═══ Extract

Introduction
Synthetic biology involves building novel genes or assembling natural genes from shorter DNA fragments. It generally requires multiple hierarchical levels of assemblies starting from the smallest building blocks of short oligonucleotides to eventually reach a full-length genome. Picky software helps to improve the limitation on the number of fragments that can be assembled in a single step. Given a DNA sequence, Picky predicts the set of short fragments that can be assembled at once and are optimized on the basis of either the cost or fragment count parameters.
Gibson Assembly
In the Gibson Assembly, three different DNA enzymes are optimally mixed together to assemble double-stranded DNA fragments: 1) a 5’ exonuclease, which shortens the 5’ end of DNA fragments and exposes a single-stranded 3’ overhang that can anneal to the other exposed DNA strands; 2) a DNA polymerase that fills in the missing DNA nucleotides after two strand annealing to repair the gaps; and 3) a DNA ligase that covalently repairs the nicks between two adjacent DNA fragments to make a single DNA molecule.
Using PICKY, one can design the optimum high-number set of fragments to be assembled to a full-length DNA sequence using the Gibson Assembly master mix (NEB #E2011) or the NEBuilder HiFi Assembly master mix (NEB #E2621).

══════
═══ Exercise data

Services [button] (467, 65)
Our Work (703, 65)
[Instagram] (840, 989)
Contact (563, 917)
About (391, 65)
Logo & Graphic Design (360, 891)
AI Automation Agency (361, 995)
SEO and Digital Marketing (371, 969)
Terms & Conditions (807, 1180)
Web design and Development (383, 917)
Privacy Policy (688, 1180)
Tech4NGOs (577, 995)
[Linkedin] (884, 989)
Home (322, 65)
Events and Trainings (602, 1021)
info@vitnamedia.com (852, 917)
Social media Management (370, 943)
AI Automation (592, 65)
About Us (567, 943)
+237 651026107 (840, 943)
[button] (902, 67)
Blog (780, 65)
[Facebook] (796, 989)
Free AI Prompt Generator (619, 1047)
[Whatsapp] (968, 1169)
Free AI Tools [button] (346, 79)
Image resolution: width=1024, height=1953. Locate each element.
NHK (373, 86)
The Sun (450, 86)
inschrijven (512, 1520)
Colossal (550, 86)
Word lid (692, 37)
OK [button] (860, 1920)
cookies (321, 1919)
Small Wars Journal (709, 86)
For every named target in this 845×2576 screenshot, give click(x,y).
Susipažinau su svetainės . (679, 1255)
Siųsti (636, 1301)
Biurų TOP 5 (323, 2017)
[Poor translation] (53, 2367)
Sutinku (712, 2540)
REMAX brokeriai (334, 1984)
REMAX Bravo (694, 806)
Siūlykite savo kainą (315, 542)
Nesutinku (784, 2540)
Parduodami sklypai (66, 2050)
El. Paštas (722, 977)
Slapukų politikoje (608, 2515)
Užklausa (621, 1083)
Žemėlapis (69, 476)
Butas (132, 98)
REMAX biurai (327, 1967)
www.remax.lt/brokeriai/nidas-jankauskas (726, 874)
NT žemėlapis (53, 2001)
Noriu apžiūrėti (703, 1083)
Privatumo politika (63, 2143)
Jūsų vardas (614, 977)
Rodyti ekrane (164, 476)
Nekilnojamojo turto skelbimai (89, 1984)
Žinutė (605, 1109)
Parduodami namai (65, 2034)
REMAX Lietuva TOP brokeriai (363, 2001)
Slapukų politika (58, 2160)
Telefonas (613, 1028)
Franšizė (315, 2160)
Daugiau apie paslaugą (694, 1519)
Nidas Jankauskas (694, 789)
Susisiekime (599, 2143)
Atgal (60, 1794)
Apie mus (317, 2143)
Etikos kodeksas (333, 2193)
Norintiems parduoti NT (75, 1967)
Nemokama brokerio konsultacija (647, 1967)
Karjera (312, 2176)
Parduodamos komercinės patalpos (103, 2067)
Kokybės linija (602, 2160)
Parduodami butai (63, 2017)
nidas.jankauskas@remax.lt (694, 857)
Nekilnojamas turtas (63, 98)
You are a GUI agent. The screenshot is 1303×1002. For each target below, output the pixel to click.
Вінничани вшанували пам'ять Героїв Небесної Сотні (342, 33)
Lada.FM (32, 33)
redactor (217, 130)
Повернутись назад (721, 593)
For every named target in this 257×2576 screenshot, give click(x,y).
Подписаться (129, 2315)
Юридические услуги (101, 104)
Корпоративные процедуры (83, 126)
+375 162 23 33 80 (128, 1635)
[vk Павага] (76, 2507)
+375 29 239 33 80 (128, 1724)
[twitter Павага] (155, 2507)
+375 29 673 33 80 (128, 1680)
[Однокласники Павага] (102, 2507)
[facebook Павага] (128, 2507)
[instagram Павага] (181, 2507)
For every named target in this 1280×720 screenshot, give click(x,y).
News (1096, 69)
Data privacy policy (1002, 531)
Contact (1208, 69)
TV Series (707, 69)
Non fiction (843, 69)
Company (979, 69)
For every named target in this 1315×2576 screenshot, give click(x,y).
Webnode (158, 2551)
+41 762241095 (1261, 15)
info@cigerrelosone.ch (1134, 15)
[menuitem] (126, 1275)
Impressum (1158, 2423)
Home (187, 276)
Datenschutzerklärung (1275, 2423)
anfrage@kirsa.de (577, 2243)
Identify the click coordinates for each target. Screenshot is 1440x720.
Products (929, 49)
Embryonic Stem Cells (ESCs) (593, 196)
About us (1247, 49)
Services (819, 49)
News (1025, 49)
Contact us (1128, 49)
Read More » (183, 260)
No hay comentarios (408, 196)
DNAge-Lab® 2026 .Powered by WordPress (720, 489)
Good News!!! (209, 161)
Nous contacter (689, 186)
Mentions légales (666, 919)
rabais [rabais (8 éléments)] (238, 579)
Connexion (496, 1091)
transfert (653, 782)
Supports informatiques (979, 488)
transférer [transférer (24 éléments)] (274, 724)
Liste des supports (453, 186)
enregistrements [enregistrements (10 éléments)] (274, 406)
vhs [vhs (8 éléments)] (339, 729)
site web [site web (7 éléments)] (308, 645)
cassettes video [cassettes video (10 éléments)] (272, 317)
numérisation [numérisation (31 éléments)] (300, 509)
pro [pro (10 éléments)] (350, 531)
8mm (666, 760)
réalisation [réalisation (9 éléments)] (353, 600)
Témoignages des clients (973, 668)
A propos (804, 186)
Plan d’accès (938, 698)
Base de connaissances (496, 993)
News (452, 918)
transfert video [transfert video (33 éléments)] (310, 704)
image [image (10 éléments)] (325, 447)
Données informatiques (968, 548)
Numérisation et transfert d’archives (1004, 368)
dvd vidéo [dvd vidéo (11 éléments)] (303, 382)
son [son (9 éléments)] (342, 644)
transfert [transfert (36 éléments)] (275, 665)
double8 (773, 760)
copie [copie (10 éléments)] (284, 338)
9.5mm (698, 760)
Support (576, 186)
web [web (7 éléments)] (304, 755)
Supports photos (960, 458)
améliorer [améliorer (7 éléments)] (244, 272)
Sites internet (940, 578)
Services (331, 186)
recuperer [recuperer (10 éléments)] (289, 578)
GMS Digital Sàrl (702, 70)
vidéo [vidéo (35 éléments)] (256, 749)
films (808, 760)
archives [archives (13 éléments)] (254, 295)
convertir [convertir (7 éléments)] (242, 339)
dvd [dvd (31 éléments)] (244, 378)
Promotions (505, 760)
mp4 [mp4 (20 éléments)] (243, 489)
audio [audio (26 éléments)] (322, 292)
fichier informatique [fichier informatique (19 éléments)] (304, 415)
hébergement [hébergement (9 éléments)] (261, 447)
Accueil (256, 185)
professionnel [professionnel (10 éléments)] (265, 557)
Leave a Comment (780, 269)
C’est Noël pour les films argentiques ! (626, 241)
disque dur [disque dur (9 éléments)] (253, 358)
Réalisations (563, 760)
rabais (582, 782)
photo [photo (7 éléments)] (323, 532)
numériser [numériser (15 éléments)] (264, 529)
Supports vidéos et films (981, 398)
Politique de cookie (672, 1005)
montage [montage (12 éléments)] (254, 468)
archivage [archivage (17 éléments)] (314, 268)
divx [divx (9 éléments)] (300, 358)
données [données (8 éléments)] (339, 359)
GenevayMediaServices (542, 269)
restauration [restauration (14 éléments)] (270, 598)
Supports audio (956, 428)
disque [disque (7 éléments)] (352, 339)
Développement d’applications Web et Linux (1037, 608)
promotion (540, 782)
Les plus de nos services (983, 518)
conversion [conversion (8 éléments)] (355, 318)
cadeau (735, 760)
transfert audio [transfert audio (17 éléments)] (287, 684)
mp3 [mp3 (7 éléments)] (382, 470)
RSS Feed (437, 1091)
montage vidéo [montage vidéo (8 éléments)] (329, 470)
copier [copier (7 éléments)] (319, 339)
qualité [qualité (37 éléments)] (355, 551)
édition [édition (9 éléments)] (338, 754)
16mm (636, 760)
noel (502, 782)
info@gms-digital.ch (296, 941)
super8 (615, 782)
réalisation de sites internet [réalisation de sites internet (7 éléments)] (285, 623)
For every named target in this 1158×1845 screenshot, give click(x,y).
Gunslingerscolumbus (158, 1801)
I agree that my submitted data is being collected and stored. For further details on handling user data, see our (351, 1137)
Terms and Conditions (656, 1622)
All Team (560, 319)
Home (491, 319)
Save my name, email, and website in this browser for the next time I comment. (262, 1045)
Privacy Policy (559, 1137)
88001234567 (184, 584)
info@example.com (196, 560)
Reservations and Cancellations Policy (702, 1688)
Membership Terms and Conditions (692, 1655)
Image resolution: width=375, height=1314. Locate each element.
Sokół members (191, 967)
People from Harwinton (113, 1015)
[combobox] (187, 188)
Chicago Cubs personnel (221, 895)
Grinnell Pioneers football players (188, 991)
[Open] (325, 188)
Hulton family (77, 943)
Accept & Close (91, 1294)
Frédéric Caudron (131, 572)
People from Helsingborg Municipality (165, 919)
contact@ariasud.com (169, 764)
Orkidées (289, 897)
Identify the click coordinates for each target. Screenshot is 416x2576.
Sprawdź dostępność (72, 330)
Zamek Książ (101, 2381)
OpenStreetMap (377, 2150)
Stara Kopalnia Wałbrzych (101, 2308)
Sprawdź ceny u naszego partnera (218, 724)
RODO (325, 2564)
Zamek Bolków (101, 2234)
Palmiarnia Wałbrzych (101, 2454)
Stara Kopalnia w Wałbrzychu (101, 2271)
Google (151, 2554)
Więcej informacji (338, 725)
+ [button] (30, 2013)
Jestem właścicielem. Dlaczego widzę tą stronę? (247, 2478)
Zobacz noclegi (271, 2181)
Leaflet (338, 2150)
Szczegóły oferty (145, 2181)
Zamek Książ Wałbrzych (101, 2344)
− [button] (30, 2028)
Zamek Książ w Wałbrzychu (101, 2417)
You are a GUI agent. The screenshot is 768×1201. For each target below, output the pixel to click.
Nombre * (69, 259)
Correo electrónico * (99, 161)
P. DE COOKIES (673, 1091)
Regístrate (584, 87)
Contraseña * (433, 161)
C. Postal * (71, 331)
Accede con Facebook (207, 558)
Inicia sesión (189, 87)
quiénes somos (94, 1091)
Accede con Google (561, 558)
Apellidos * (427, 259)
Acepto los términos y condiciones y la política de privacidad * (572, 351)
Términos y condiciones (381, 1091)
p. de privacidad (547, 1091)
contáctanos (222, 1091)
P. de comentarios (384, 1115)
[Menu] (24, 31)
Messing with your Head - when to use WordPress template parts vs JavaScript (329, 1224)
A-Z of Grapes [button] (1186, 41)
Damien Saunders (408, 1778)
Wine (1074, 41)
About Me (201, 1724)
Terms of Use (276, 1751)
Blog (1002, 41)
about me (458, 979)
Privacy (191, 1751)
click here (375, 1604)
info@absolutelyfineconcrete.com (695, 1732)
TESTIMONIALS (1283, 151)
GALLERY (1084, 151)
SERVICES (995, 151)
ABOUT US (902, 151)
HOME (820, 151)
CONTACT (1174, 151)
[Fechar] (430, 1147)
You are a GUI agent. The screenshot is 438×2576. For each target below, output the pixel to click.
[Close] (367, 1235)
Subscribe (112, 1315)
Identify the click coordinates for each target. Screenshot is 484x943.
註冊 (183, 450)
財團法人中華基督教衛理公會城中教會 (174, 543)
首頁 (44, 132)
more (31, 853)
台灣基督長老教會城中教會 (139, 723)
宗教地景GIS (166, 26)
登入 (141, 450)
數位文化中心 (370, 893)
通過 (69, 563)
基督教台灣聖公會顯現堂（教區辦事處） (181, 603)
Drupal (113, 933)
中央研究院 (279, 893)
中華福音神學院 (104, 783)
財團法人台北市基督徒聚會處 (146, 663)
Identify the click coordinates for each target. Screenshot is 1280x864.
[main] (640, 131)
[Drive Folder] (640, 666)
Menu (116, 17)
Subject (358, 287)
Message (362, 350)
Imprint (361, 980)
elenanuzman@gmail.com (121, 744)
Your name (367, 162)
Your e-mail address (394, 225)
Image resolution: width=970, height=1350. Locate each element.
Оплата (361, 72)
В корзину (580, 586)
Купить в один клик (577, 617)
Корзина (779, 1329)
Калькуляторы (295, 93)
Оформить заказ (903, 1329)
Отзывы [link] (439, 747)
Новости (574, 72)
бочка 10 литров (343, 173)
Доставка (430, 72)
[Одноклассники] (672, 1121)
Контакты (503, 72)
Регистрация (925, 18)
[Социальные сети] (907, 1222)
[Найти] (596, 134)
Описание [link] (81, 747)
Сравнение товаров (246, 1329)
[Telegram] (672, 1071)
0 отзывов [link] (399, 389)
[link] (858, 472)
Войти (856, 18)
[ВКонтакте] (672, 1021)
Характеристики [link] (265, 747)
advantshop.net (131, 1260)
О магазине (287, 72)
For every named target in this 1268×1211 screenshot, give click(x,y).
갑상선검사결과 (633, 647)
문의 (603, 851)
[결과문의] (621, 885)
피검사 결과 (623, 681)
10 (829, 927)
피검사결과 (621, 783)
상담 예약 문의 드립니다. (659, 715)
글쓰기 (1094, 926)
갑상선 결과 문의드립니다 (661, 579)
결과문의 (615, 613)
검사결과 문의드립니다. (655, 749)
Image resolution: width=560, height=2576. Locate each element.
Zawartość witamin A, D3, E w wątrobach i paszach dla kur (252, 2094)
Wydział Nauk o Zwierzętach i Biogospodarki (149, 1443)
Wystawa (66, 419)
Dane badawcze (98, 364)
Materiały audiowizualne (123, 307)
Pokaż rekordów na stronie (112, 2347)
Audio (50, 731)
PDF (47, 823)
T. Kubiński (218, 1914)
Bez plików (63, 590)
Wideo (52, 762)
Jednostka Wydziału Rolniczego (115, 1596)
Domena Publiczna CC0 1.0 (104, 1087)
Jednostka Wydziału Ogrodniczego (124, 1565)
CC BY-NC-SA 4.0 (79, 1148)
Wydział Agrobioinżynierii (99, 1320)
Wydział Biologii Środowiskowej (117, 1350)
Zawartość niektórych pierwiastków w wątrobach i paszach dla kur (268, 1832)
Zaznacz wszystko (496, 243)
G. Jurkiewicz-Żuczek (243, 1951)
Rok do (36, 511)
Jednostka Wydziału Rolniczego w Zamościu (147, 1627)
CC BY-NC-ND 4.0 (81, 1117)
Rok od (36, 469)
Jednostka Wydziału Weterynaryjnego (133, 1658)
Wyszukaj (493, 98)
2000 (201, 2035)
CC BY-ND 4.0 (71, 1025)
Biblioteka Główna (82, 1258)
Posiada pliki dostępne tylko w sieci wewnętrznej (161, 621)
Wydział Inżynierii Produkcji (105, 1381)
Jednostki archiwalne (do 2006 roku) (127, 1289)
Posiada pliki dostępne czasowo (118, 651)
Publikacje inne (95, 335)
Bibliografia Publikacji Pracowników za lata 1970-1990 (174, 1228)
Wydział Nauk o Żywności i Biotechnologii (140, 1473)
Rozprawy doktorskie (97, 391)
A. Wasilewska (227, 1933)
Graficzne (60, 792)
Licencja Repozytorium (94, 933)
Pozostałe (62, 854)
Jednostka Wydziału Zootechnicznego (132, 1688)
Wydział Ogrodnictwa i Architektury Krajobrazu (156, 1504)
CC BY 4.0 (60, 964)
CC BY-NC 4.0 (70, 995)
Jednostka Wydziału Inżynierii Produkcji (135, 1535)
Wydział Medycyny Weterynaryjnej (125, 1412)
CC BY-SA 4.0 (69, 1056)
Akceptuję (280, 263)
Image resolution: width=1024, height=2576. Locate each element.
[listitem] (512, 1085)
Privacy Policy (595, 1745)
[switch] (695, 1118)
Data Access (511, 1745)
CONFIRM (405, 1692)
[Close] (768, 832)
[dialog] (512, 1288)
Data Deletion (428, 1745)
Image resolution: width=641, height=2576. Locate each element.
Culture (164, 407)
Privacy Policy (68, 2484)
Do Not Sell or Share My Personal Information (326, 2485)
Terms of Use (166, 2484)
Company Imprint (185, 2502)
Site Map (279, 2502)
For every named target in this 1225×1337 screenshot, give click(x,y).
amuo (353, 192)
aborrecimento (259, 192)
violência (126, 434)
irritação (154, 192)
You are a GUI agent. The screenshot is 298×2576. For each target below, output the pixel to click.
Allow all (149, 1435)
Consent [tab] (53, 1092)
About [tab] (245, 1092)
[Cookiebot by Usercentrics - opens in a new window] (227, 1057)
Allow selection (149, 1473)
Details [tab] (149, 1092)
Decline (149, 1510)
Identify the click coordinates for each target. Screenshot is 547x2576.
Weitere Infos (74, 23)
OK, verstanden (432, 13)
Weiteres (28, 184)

══════

■ What to do ■
A – Answer these questions about the text on Picky and Gibson Assembly:
(i) Given a DNA sequence, what does Picky predict?
(ii) How many different DNA enzymes are mixed together in the Gibson Assembly?
(iii) What catalog number is given for the NEBuilder HiFi Assembly master mix?
B – Copy out the text on Picky and Gibson Assembly between "Using PICKY, one" and "mix (NEB #E2621).", inclusive.
C – Write the next part of the text on Picky and Gibson Assembly, picking up after its final sentence.

■ Response list ■
A –
(i) The set of short fragments that can be assembled at once, optimized on the basis of either the cost or fragment count parameters.
(ii) Three.
(iii) NEB #E2621.

B –
Using PICKY, one can design the optimum high-number set of fragments to be assembled to a full-length DNA sequence using the Gibson Assembly master mix (NEB #E2011) or the NEBuilder HiFi Assembly master mix (NEB #E2621).

C –
DNA fragment design
Download the special Picky version that allows high-number probe design per gene. If you have not registered yet, register your email to receive your password before you download. Load target genes into Picky and click on its Probe design button. A design parameter window will show up. Picky was originally developed for microarray design, so its parameters were named in that context; we are using Picky for gene assembly fragment design so the parameter settings below are relevant to that purpose. Set the maximum and minimum oligo sizes to 20 or a different value for the preferred fragment junction size, the number of probe candidates to 200, and the number of probes per gene to 100. The latter two parameters should be large enough to instruct Picky to find all probe candidates that qualified as junctions, because generally fewer junctions can be found per gene. Also set minimum match length to 7, minimum trigger similarity to 66% and salt concentration to 500 mM. These parameters increase the sensitivity level of Picky and match Gibson Assembly buffer condition better. Leave the rest of the Picky parameters in their default values. After the computation, save Picky probe design to an output file. Picky will create two files ending in .picky and .report; the .picky file will be used for the next step.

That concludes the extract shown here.